For informational or research purposes only . . . in hypothetical situations and theoretical discussions . .

Heroin is deacetylated at position 3 by the body to become bioactive as 6MAM anyway.
This means that 6MAM is more efficient than 3,6DAM, is bioavailable quicker in the system, probably passes the BBB faster (though only slightly).

Ultimately 3,6DAM becomes 6MAM in the body as the active metabolite of 3,6DAM. In this way Heroin could be considered to be a "pro-drug" of sorts for 6MAM in the same way that Codeine is considered a pro-drug for Morphine.

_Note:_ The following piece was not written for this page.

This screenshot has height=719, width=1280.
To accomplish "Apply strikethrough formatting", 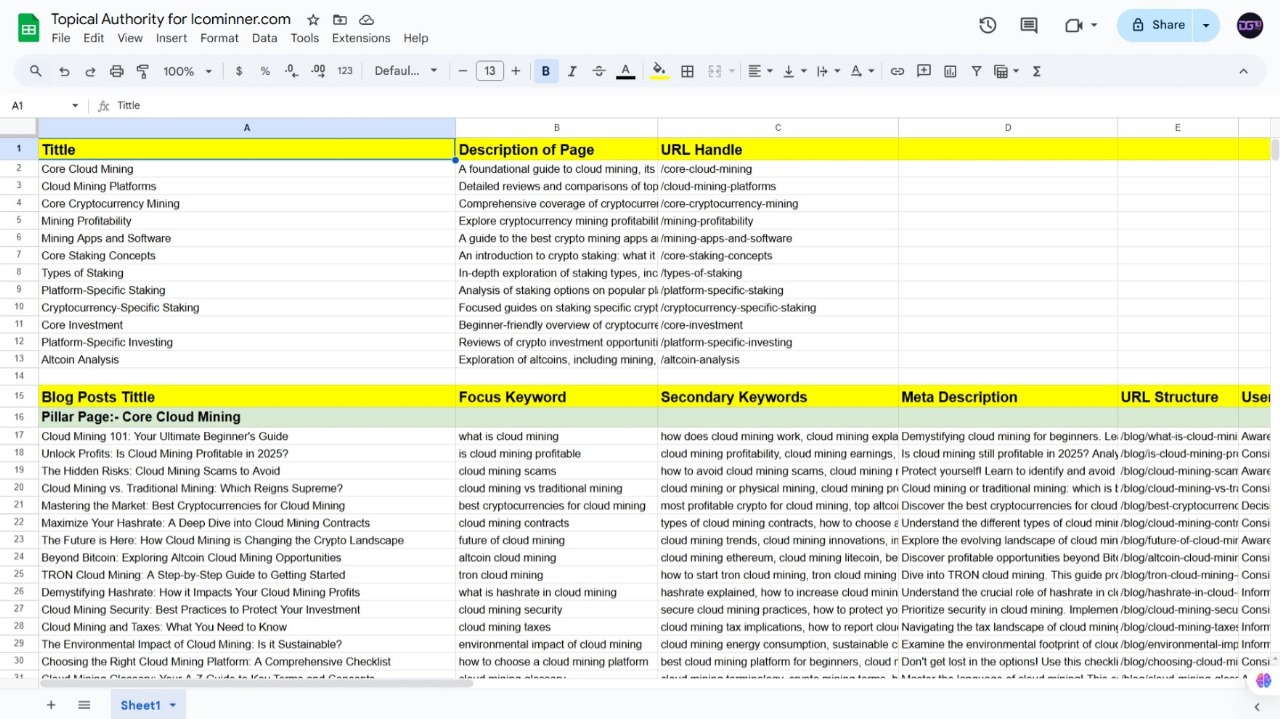I will coord(598,71).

Since acetic andrahyde is on the DEA watch list it would make more sense to use acetic acid and make 6MAM rather than use acetic andrahyde and make 3,6DAM if one were to theoretically go down this route of experimentation on lab animals.

Hope this has helped

[poppypreacher]

I wonder how the solubility of ca-morphenate in aqueous environment is.
In the references i read yet, about four parts of water per one part of opium are mentioned. This would mean, one litre of water can carry about 12.5 to 25 g of ca-morphenate, what is pretty much in my opinion.

The solubility of morphine in water at its isoelectric point at pH 9,1 is a widely available info:
In water at 20° C, 200mg morphine free base are soluble.
This amount rises with temperature and the total impurities, so its best to clean the solution as good as possible and to precipitate at a low temperature.

I also read, ethanol is better for precipitation than water, but i don't know the solubility of morphine in alcohols, unfortunately

Do some swimmers know?

[samuraigecko]

For informational or research purposes only . . . in hypothetical situations and theoretical discussions . .

Quote:

Originally Posted by poppypreacher

I wonder how the solubility of ca-morphenate in aqueous environment is.

calcium morphinate is not water soluble. (except at temperature) which is why it will precipitate out "crash out, fall out".

Quote:

Originally Posted by poppypreacher

The solubility of morphine in water at its isoelectric point at pH 9,1 is a widely available info:

correct. Morphine is water soluble in its alkaloidal form or salt form at almost any pH and almost any temperature as long as it does not exceed the limitations.

Quote:

Originally Posted by poppypreacher

In water at 20° C, 200mg morphine free base are soluble.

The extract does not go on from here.